(Required task): Reproduce everything from the beginning of the records down to and including the line that contains "feedback and support".

───

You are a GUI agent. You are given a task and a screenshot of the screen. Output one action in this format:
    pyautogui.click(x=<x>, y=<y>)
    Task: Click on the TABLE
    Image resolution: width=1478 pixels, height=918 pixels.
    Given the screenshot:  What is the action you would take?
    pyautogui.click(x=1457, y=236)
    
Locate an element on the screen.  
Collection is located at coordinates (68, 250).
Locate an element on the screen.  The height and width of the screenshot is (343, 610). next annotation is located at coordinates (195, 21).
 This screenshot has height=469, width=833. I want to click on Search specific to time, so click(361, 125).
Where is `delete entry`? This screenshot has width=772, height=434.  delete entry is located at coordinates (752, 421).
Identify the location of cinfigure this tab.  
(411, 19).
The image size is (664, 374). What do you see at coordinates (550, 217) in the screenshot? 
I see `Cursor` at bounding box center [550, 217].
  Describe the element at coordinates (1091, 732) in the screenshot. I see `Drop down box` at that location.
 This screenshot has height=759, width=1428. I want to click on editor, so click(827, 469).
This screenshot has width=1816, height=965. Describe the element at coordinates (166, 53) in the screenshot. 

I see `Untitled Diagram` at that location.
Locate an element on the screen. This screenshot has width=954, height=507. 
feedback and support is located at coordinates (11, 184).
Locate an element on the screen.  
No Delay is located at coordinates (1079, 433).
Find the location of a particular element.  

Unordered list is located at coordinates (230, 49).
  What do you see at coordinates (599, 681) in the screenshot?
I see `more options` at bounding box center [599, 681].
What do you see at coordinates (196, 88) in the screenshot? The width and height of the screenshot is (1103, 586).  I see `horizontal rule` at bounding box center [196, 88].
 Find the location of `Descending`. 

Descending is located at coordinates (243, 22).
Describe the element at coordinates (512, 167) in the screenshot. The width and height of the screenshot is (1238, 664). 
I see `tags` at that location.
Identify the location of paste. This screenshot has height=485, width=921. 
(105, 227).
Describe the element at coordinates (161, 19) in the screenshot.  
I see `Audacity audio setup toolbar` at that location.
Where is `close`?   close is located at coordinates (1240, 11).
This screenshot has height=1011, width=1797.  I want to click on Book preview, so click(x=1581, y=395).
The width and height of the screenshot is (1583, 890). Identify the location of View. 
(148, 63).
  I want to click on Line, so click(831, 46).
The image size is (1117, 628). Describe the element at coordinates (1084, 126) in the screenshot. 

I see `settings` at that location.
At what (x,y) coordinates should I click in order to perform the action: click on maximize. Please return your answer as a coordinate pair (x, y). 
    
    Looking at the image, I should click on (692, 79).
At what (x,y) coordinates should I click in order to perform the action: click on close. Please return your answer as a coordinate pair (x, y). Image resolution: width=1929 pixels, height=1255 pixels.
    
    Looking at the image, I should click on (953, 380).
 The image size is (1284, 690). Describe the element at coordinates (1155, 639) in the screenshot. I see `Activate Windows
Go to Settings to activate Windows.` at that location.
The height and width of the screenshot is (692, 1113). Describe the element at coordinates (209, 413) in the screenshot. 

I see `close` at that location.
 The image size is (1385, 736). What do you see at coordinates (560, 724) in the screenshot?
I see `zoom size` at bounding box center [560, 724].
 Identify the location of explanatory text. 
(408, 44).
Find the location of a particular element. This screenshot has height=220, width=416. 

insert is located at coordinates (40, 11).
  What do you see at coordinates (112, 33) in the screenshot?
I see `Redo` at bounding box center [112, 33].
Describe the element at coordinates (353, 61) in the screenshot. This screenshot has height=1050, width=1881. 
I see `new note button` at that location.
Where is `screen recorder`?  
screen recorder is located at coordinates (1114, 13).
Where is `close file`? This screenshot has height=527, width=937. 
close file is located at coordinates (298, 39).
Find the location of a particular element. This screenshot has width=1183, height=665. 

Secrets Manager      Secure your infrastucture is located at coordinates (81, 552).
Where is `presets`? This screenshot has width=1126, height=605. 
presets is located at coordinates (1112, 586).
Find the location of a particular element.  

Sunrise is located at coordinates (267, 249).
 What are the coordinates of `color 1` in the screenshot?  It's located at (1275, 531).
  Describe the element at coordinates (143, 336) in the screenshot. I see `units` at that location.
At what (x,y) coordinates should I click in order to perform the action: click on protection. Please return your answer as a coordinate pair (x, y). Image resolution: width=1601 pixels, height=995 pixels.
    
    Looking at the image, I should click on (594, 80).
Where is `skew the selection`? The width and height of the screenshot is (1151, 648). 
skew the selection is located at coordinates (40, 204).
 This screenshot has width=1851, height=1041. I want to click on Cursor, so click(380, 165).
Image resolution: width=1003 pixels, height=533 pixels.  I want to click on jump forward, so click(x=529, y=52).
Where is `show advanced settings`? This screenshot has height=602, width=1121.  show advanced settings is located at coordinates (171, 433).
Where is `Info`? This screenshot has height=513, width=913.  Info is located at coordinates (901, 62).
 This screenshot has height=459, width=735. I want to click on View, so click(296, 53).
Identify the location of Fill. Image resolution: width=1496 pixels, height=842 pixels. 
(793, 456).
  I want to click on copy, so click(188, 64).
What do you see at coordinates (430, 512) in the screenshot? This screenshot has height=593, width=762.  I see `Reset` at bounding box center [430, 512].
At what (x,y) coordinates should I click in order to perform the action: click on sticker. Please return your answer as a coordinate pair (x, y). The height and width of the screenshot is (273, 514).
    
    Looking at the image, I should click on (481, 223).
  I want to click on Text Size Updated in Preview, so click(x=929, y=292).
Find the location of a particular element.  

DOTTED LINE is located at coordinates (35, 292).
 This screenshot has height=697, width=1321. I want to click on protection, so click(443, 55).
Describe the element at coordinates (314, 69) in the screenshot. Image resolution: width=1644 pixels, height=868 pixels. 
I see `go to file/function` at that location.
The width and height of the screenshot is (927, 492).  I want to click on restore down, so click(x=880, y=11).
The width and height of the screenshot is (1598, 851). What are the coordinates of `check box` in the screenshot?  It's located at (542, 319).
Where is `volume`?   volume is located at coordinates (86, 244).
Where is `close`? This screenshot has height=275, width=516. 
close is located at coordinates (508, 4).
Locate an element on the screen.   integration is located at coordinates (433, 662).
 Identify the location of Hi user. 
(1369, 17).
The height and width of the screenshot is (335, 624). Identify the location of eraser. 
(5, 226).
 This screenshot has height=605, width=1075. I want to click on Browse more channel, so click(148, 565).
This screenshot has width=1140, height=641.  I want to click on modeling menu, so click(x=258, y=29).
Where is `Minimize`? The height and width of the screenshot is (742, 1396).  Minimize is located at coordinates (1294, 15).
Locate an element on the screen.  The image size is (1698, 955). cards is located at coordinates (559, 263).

───

(Full output):
You are a GUI agent. You are given a task and a screenshot of the screen. Output one action in this format:
    pyautogui.click(x=<x>, y=<y>)
    Task: Click on the TABLE
    Image resolution: width=1478 pixels, height=918 pixels.
    Given the screenshot:  What is the action you would take?
    pyautogui.click(x=1457, y=236)
    
Locate an element on the screen.  
Collection is located at coordinates (68, 250).
Locate an element on the screen.  The height and width of the screenshot is (343, 610). next annotation is located at coordinates (195, 21).
 This screenshot has height=469, width=833. I want to click on Search specific to time, so click(361, 125).
Where is `delete entry`? This screenshot has width=772, height=434.  delete entry is located at coordinates (752, 421).
Identify the location of cinfigure this tab.  
(411, 19).
The image size is (664, 374). What do you see at coordinates (550, 217) in the screenshot? 
I see `Cursor` at bounding box center [550, 217].
  Describe the element at coordinates (1091, 732) in the screenshot. I see `Drop down box` at that location.
 This screenshot has height=759, width=1428. I want to click on editor, so click(827, 469).
This screenshot has width=1816, height=965. Describe the element at coordinates (166, 53) in the screenshot. 

I see `Untitled Diagram` at that location.
Locate an element on the screen. This screenshot has width=954, height=507. 
feedback and support is located at coordinates (11, 184).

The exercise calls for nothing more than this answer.